- [Directions]
• a. In the post on data structures, which programming language is used for the implementations?
• b. Condense the paragraph beginning "This may sound like a lot" from the post on data structures into a shorter version that keeps its main facts.
• c. Reproduce the passage of the post on data structures from "Data Structures for" up to and including "by using them.".

[Start of Excerpt]

Data Structures for Humans

Just as there are atomic algorithms there are also atomic data strutures. These essentially amount to different objects to store data in, each object following a conveniently designed protocol. In this post I’m going to go through the most common ones that every coder should just sort of know. Namely: linked lists, hash tables, stacks, queues and r rooted trees.

This may sound like a lot for a single post, but as we’ll see, a lot of the protocols kind of boil do to a single use case - storing data, and accessing it conveniently in order to implement different algorithms. Implementation of algorithms is key here, the design of data structures is intrinsically interesting from a maths perspective, but their design is heavily influenced by the problems you can solve by using them.

Similar to the previous post on algorithms I’m going to go through the above data structures one by one, and write a simple Python implementation of the protocol. Furthermore, as a Python programmer I’m also going to write a little bit about how Python implements these data structures as language primitives (i.e. for free!) as it doesn’t necessarily strictly adhere to the above protocols as described in CS textbooks but they do offer some convenient extras that are special to the language. My aim here is simply to make visible all the moving parts.

[End of Excerpt]
[Start of Source material]

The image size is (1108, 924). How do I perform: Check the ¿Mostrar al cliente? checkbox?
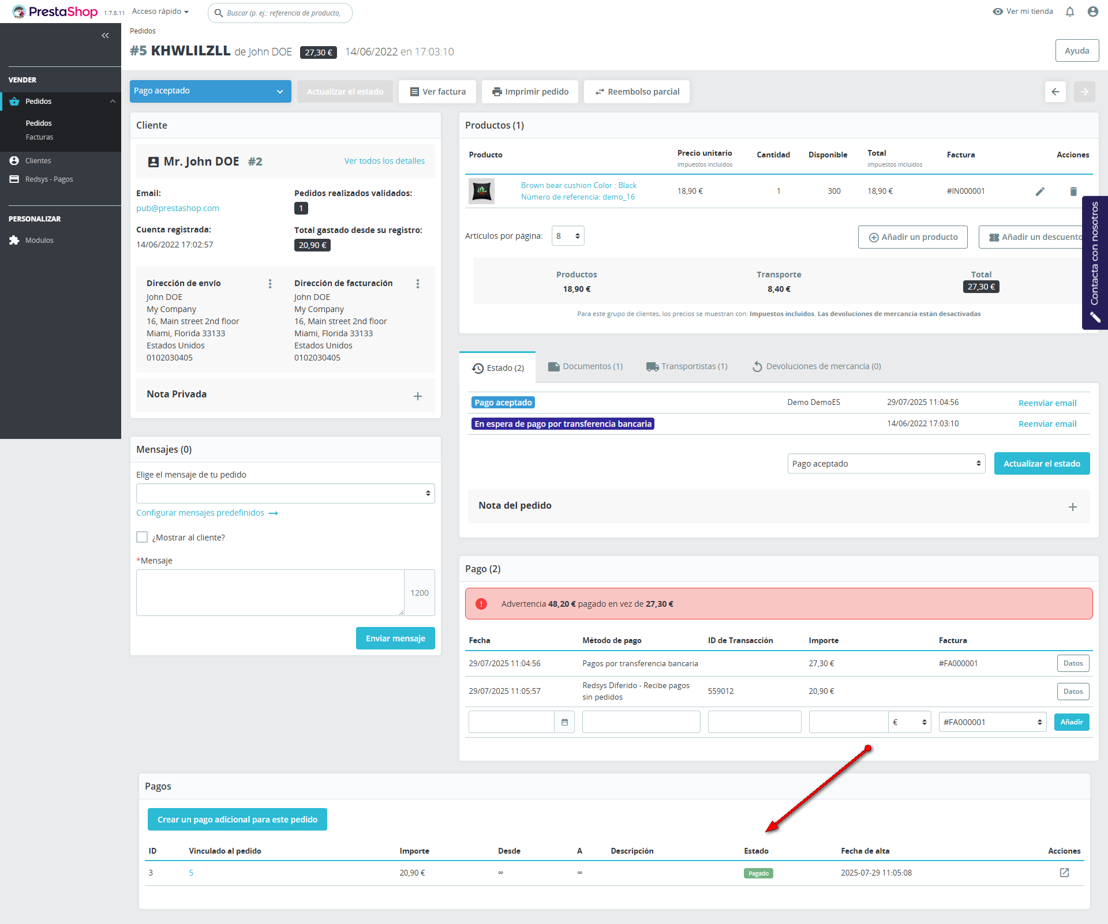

[End of Source material]

- [Answers to each task]
• a. Python.

• b. Covering all these structures in one post may seem like a lot, but most of their protocols come down to one use: storing data and accessing it conveniently to implement algorithms. Implementing algorithms is the key point. The design of data structures is interesting from a mathematical view, but it is heavily shaped by the problems they can be used to solve.

• c.
Data Structures for Humans

Just as there are atomic algorithms there are also atomic data strutures. These essentially amount to different objects to store data in, each object following a conveniently designed protocol. In this post I’m going to go through the most common ones that every coder should just sort of know. Namely: linked lists, hash tables, stacks, queues and r rooted trees.

This may sound like a lot for a single post, but as we’ll see, a lot of the protocols kind of boil do to a single use case - storing data, and accessing it conveniently in order to implement different algorithms. Implementation of algorithms is key here, the design of data structures is intrinsically interesting from a maths perspective, but their design is heavily influenced by the problems you can solve by using them.